In order to do that in an efficient way, we have to require that all 64-bit data items are aligned to 64-bit in respect to the beginning of the file. This is especially important for working with memory mapping of the complete file, for ex. with the 'mmap' utilities in UNIX. We made tests for SGI O2s and DEC Alphas that showed that you have to align to 64-bit in memory in order to work with 64-bit floats (For the test program mail to Rolf Woehrmann).
We want to have the time information in the dataframes allways in 64-bit floats. So the beginnings of the dataframes have to be allways aligned to 64-bits. In order to achive that we have to require possible byte padding at the end of each matrix data. This further allows to have only specific matrixes in a single dataframe in 64bit.

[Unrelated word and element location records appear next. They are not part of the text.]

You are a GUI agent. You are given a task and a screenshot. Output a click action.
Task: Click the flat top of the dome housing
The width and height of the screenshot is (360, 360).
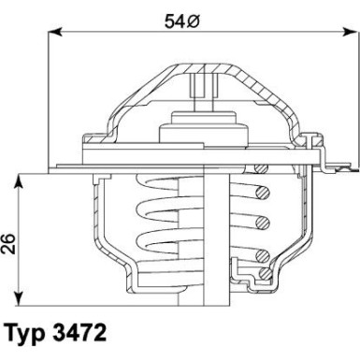(x=198, y=65)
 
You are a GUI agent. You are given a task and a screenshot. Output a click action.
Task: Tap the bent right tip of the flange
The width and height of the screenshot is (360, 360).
(x=330, y=167)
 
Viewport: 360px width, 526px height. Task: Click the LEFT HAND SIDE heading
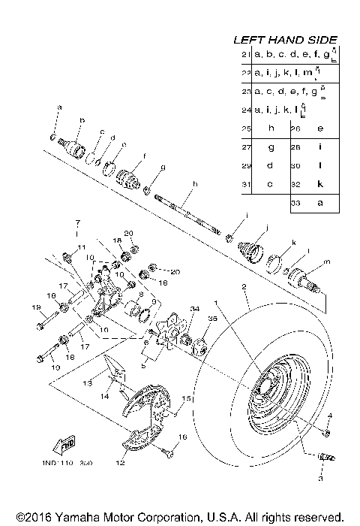tap(286, 39)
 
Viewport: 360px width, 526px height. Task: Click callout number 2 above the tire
tap(244, 287)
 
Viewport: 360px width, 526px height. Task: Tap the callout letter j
tap(266, 227)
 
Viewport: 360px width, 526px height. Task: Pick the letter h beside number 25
tap(268, 128)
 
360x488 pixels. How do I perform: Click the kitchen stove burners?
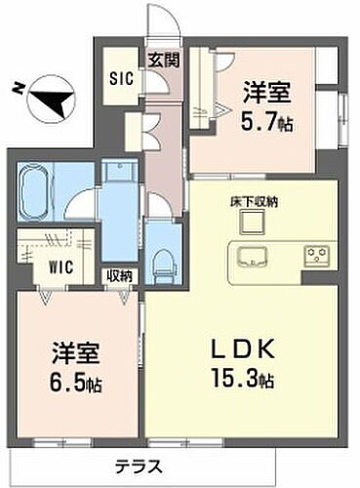[x=318, y=258]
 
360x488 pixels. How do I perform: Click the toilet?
[x=162, y=260]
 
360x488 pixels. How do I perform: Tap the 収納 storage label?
[x=119, y=276]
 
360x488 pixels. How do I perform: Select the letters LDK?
[x=241, y=348]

Restricting Datatypes of the Fields in the Dataframes

For simplicity we require all fields in the dataframes to be in 32bit or 64bit width.
Also we require for simplicity that all fields except the type specifiers to be in floating points even when the semantics are integers like for ex. MatrixCount.

Wrapping All Dataframes in One Big IFF Chunk

There is an advantage to wrap all dataframes in one big IFF chunk instead of having separate IFF chunks for each dataframe. The point is that with the second approach any program has to differentiate by the chunk ID whether this a dataframe or an information chunk like the ones already discussed above. While this is relatively simply for the moment, it becomes problematic when we invent new types of information chunks like special versions of time table chunks, new kinds of patch information chunks, embedded data chunks for AIFF/AIFC support or even embedded MIDI chunks. Every program has then to be recompiled because it has to recognize that these are not dataframe chunk IDs. In our approach the application looks simply for the IFF 'SDFC' chunk in order to find the dataframes. It can simply ignore all other additional standard or even non-standard chunk types.

Non-Defined Values

There might be in some cases the need for non-defined values for single columns in certain rows. Since we do not like the approach of interpreting otherwise valid values like MINFLOAT or MININT, we invented another handling on non-defined values. The idea is to use a special 'validity' column which represents a kind of flagmask in which each bit==1 denotes a non-defined value in the column specified by the position of that bit. The advantage is that in the normal case where there is no non-defined value this mask equals to zero. This can be easily detected.
Since non-defined datavalues are only needed for special matrix types, we require the apperance of a validity column to be 'hardcoded' in the definition of a specific matrix type. So, a specific matrix type has either *allways* a 'validity' column or *never*. To escape from this restriction we have to define two versions of a matrix type.

The Frame Structure

DataFrameChunk := ChunkHeader ( DataFrameHeader ( Matrix )+ )+

The chunk header

ChunkID	char[4]	'SDFC'
ChunkDataSize	int32

The dataframe header

FrameType	char[4]	Four characters: the first as the ASCII version number, the pending three as the ASCII frame type name. Ex. '1HMM' or '2CRL'
FrameSize	float32	The total size in bytes of the dataframe.
MatrixCount	float32	The number of matrixes.
StreamID	float32	The stream ID number.
Time	float64	The time of the data frame.

The matrix structure

MatrixType	char[4]	Four characters: the first as the ASCII version number, the rest of three as the ASCII matrix type name. Ex. '1FFT' or '2FZ0'
MatrixDataType	float32	The type code of the matrix data. Currently 1 for float32 and 2 for float64.
RowCount	float32	The number of rows in the matrix.
ColumnCount	float32	The number of columns in the matrix.
MatrixData	float32 or float64	The matrix data itself.
OptionalBytePadding	byte[4]	Optional four padding bytes in order to align the total frame size to a multiple of 64bits.